On a recent day, staff at the nearby Nicholson Center was preparing for a training session with 600 to 900 surgeons from around the world, but not just for robotics. The ultra modern glass building, housing over 54,000 square feet of space, is the training site for all types of surgeries—open surgery, robotics and laparoscopy, a forerunner to the robotics revolution.
At the forefront of that revolution is Patel, a soft-spoken physician with an easy manner, who graduated from Baylor College of Medicine in 1995 and completed his residency and a fellowship in minimally invasive surgery at the University of Miami (FL). As director of Florida Hospital’s Global Robotics Institute today, he speaks passionately about robotics, the minimally invasive system that uses miniaturized tools to slip inside the body, as well as the difficult cancer that he treats.

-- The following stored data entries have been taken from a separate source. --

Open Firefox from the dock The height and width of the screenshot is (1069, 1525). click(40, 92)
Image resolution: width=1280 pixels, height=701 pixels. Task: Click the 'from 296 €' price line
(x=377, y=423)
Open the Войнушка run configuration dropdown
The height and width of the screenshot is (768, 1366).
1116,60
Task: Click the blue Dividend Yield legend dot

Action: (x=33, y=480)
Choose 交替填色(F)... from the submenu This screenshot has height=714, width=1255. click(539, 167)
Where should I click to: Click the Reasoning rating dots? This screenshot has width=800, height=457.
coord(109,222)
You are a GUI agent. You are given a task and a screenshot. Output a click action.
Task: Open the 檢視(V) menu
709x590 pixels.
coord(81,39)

Over 161,000 cases of prostate cancer will be newly diagnosed this year in the United States, while 26,730 men are expected to die of their disease, according to the American Cancer Society.
In the five years Patel has been using robotics to treat prostate cancers, he says, “Blood loss is no longer an issue,” operating time to remove a diseased gland is shorter and complication rates generally run around 5 percent. Only one patient has died, he says, and that was from a heart attack, unrelated to the surgery.
On a typical operating day, Patel does four to five of these procedures, the robotic system enabling him to navigate each patient’s anatomy from a video console inside the operating room. Most patients go home the next day without narcotics, he says, so their recovery is quicker than open surgery, usually a few weeks vs. many months.
There can be delayed bleeding “and we do have to watch for that,” Patel says, although it occurs in only one or two patients in 200. And it takes time for the bowels to go back to normal, he says, so some patients experience a lot of gas.
But the robotic technology offers significant tradeoffs in patients whose prostate cancers are detected early and localized to the gland and whose life expectancy is at least 10 years, according to Patel. In this group of men, robotics’ superior visualization with a three-dimensional camera and better instrument control can mean less impotence and sexual dysfunction afterward, he says.
Still, the surgeon’s skill, not the technology, makes the difference in any operation’s success, including robotic surgeries, Patel emphasizes. Not only should doctors providing robotics for prostate cancer be board-certified in urology, he says, they also need at least several days of training.
Because no national standards exist for how many hours or credits a surgeon must accrue before doing these procedures, however, what should consumers look for?
“They should ask how many of these surgeries a doctor has done and what are their outcomes,” Patel says.